An immutable container library for Python

Use case

The intended use case for this library is to create named immutable container classes to use in an application. This would be particularly useful for value objects. Create an immutable container to hold a bunch of data with named fields and pass it freely around the application knowing that the contents will not be modified after creation.

Example usage

pip install immut
from immut import ImmutableContainer

ResponseModel = ImmutableContainer('ResponseModel', 'message', 'code')
response = ResponseModel(message='success')
response.message  # returns 'success'
response.code  # returns None

# The fields can be anything
u = User('jonathan')
RequestModel = ImmutableContainer('RequestModel', 'user')
request = RequestModel(user=u)


The sole API is for creating a container.

ImmutableContainer(container_name, *fields)

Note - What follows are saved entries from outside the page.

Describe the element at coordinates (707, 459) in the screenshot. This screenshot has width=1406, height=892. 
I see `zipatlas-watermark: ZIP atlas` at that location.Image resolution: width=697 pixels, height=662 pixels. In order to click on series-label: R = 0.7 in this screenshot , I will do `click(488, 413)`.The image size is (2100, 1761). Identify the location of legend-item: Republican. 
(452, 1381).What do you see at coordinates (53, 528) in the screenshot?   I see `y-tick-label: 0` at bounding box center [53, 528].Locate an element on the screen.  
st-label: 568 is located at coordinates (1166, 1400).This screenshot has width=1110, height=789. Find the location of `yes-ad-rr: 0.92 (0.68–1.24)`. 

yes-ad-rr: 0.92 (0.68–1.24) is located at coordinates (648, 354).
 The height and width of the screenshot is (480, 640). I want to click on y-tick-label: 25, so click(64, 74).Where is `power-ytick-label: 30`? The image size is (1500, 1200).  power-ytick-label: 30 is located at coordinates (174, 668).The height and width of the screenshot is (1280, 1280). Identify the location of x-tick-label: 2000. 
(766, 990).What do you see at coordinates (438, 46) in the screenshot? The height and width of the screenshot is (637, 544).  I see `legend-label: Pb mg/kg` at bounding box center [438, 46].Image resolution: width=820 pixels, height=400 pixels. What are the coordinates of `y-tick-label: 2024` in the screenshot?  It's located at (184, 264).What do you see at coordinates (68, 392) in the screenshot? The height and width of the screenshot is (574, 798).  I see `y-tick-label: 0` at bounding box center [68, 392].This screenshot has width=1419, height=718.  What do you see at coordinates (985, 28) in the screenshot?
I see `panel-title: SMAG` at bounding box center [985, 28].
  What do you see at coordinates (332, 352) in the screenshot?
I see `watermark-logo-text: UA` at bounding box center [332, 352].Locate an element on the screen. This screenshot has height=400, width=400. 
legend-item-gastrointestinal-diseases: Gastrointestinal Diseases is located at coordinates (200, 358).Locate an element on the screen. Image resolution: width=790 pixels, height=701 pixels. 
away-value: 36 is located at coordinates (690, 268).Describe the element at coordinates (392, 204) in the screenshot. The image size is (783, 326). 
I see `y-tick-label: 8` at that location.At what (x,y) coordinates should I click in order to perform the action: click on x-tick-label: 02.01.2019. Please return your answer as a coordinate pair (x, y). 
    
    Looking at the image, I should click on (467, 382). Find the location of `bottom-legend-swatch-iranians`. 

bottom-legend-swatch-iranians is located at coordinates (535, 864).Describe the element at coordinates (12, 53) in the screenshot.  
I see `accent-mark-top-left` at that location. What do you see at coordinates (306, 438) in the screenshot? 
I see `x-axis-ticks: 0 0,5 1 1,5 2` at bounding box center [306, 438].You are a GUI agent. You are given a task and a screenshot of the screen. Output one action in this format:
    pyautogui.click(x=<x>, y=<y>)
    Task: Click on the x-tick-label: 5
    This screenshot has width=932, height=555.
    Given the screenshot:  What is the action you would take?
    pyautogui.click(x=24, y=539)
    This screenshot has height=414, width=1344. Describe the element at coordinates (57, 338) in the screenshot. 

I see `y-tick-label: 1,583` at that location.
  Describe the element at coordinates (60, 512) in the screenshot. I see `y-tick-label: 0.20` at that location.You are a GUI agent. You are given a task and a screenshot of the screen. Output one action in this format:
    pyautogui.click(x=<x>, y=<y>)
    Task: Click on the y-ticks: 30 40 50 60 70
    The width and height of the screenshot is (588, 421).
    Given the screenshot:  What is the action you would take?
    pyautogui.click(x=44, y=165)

  • container_name the name of the class for the container (string). Generally, simply set it to the name of the variable you are assigning to.
  • fields each field is a string representing the fields that this container will have

Returns A dynamically generated immutable container


  • Trying to set a specified field on the immutable container after creation will raise an AttributeError.
  • Setting a non-specified field in the constructor will raise a ValueError
    • Setting a non-specified field on the container after construction is allowed, but is not recommended as it is outside the scope of the use case and is bad python programming practice in general.
  • Non-initialized fields in the constructor will return None when accessed.


I know this isn't the most pythonic or useful library in the world. It was conceived as a way for me to learn how meta classes work. However, it has its uses, and it is well tested.

Differences with collections.namedtuple

There are many similarities with this library and collections.namedtuple. The main difference is in the behavior with initialization. With a namedtuple, each defined attribute must be initialized in the constructor but with this container library, attributes are initialized to None by default if they are unspecified in the constructor.